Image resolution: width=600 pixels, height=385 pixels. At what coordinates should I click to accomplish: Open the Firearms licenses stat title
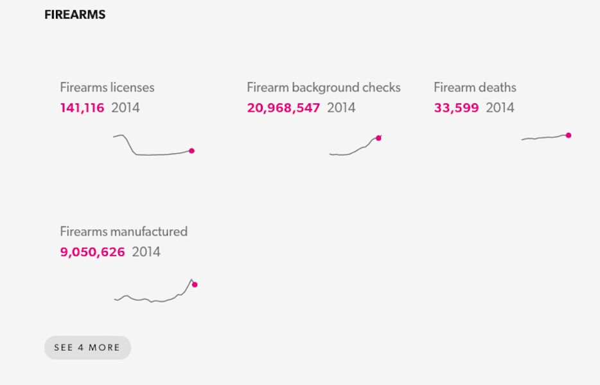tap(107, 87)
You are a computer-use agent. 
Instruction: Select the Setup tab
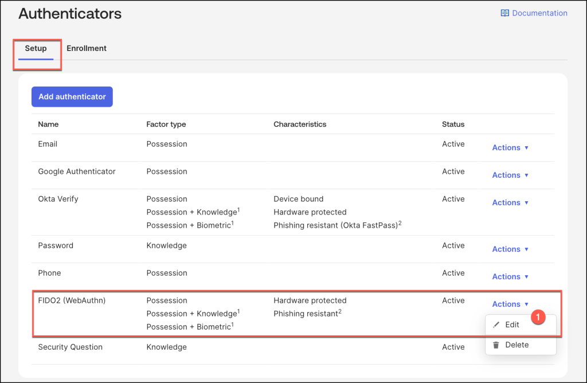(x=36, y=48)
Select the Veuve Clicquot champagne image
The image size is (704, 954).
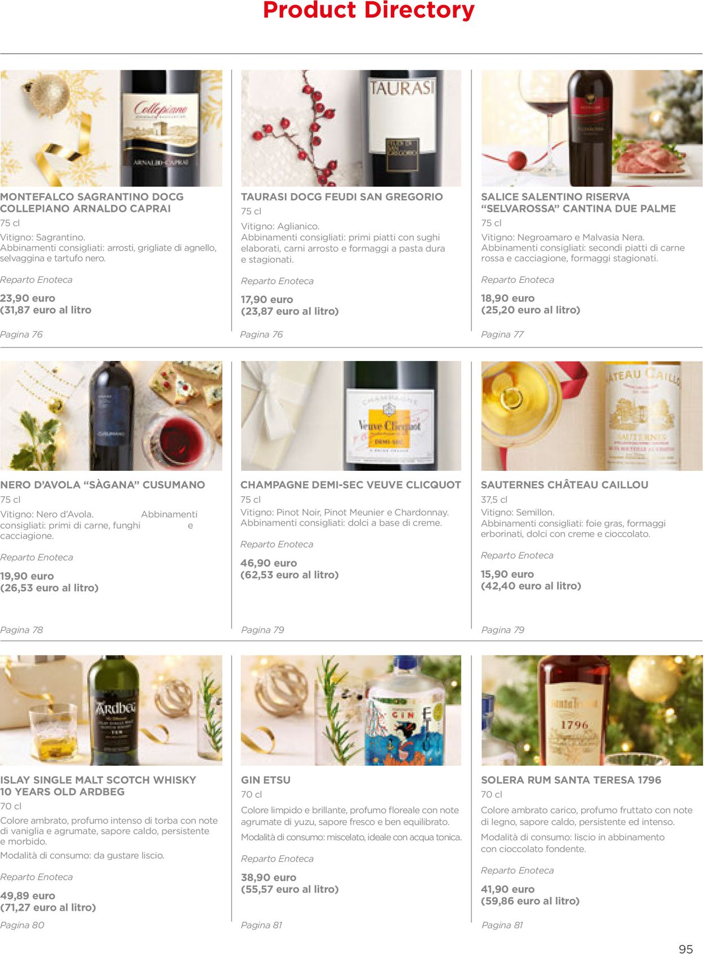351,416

**Exercise requirements**
Find every line in the rows above that contains the word "Select", and copy each of those lines.

**Task result**
Instruction: Select the Setup tab
Select the Veuve Clicquot champagne image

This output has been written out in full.